I’d decided to try a different sweetcorn – one rejoicing in the tasty-sounding name of ‘Bloody Butcher’. Well, the butcher was Bloody Massive! Right from the off I knew they were special – even the seeds are a world apart from what we call “normal” sweetcorn seeds in the UK.
The reason? Something that James Wong calls ‘The Great Sugar Trade-Off’ in his book, Grow for Flavour. Basically, our modern varieties of sweetcorn are mainly ‘supersweets’ – a mutant variation of maize – where the starch in the seed is replaced with sugar: supersweet seeds are shrunken (think of the difference between un-popped popcorn and the seeds you get in a seed packet of sweetcorn to grow in the garden), and as a result, the plants are less vigorous.
My strapping great butchers, an old-fashioned heirloom variety, topped out at about 8ft, and time has come to harvest. They look rather more like a burnt butcher than a bloody one – their warm coppery tones look just like the burnished cobs straight off a BBQ. And so to the kitchen…

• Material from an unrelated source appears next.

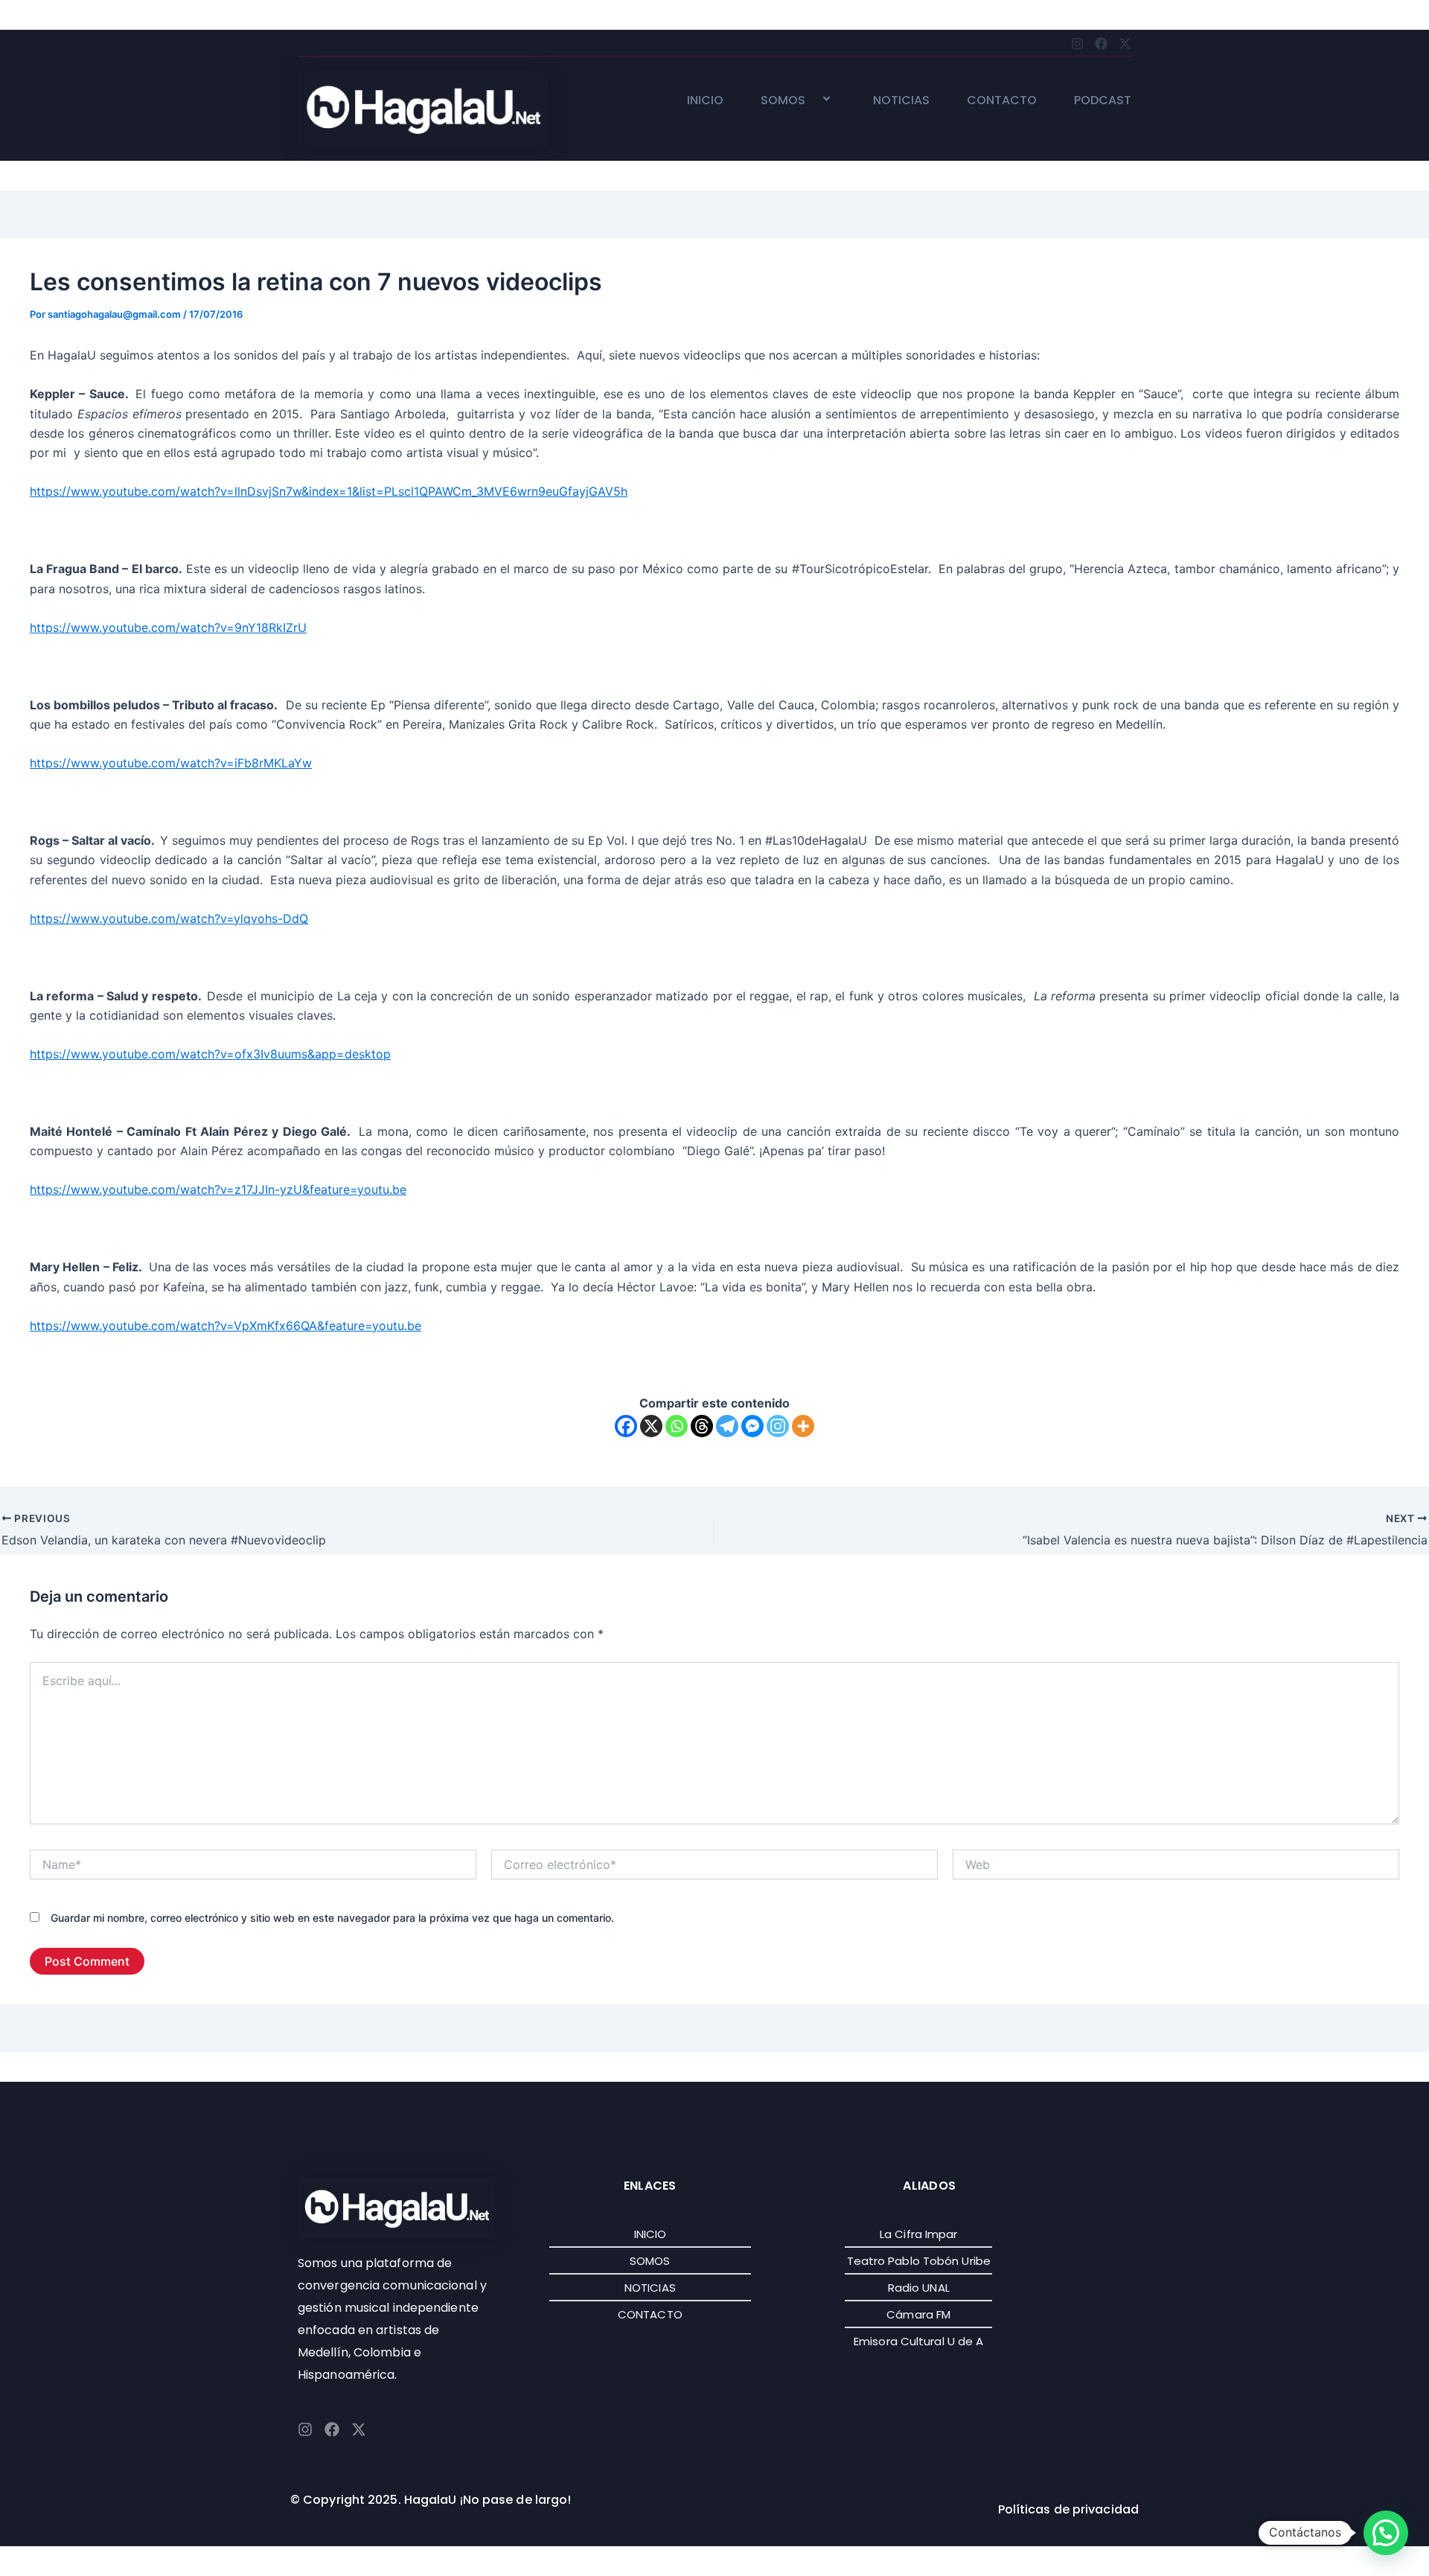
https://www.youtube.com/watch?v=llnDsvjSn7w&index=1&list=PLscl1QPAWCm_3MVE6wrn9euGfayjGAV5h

Any un-formed cobs are delicious as baby sweetcorn
I’ll be honest – they don’t taste as quite as good as they look. The chickens liked them though! I don’t think mine were quite ripe, as they’re not as dark as those in the catalogue. Luckily though, as it’s quite a late variety, some of the cobs arestill really tiny, and absolutely delicious eaten as baby corn. If you sowed your sweetcorn a bit late you might have the same experience – these tiny cobs are exactly the same as baby corn – all the tastier for being fresh rather than a week old and flown in from Thailand.
So – the verdict. If you’re keen on tropical-looking planting and want a huge, easy-to-grow plant, then this is a great choice (my neighbour has already asked for some seeds for his school garden next year). If you want tasty sweetcorn – pick a supersweet – they’re delicious every time.